NEW YORK (AP) – A mural honouring ancient and modern figures in medicine that has hung in the lobby of Pfizer’s original New York City headquarters for more than 60 years could soon end up in pieces if conservationists can’t find a new home for it in the next few weeks.

“Medical Research Through the Ages”, a massive metal and tile mosaic depicting scientists and lab equipment, has been visible through the high glass-windowed lobby of the pharmaceutical giant’s midtown Manhattan office since the 1960s.

But the building is being gutted and converted into residential apartments, and the new owners have given the mural a move-out date.

Art conservationists and the late artist’s daughters are now scrambling to find a patron who is able to cover the tens of thousands of dollars they estimate it will take to move and remount it, as well as an institution that can display it.

“I would ideally like to see it as part of an educational future, whether it’s on a hospital campus as part of a school or a college.
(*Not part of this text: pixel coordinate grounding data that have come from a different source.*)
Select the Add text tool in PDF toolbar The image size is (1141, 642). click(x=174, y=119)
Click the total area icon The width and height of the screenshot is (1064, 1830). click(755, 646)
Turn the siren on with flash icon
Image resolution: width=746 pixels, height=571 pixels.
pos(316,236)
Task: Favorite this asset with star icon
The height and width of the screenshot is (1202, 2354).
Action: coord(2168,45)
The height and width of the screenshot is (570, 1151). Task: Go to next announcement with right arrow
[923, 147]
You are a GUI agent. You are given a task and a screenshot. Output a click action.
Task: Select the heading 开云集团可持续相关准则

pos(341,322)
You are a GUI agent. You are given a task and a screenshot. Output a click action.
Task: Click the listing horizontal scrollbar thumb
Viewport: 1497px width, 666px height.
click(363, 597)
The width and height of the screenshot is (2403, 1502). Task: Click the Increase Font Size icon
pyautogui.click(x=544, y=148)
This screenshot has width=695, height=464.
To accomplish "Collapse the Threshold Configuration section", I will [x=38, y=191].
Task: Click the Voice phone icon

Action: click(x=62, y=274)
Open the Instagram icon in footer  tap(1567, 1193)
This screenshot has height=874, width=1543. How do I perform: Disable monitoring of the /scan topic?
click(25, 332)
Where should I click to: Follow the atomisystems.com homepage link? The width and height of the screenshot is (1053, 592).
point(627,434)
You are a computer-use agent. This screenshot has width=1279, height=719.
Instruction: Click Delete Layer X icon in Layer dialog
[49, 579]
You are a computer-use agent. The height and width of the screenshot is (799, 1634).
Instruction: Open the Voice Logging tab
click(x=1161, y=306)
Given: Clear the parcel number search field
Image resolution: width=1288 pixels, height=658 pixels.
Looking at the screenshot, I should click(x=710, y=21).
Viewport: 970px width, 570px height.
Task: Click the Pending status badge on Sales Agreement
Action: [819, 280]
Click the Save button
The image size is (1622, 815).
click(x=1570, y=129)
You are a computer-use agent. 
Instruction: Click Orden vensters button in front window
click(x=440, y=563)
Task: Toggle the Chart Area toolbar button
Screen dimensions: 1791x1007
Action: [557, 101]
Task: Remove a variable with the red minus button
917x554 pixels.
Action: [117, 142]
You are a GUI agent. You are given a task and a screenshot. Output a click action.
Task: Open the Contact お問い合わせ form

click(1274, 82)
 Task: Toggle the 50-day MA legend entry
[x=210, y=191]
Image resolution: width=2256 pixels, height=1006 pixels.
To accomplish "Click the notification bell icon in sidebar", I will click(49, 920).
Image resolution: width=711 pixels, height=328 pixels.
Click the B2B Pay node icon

Or part of a larger public art programme for the citizens of New York City,” said art historian and urban planner Andrew Cronson, one of the people trying to find a new home for the piece.

An image of Dr Edward Jenner, who discovered a vaccine for smallpox, is part of a metal mosaic mural created in 1960 by Greek-born artist Nikos Bel-Jon seen in the lobby of the old Pfizer headquarters in New York, United States. PHOTO: AP

The 11-metre by 4.3-metre mural by Greek American artist Nikos Bel-Jon was the main showpiece of Pfizer’s world headquarters when the building opened a few blocks from Grand Central Terminal in 1961, at a time when flashy buildings and grand corporate art projects were a symbol of business success.

He died in 1966, leaving behind dozens of large brushed-metal works commissioned by companies and private institutions, many of which have now been lost or destroyed.

In recent years, Pfizer sold the building – and last year moved its headquarters to a shared office space in a newer property. The company said in an e-mailed statement that it decided the money needed to deconstruct, relocate and reinstall the mural elsewhere would be better spent on “patient-related priorities.”

The developer now turning the building into apartments, Metro Loft, doesn’t want to keep the artwork either, though it has been working with those trying to save the piece with help like letting art appraisers in.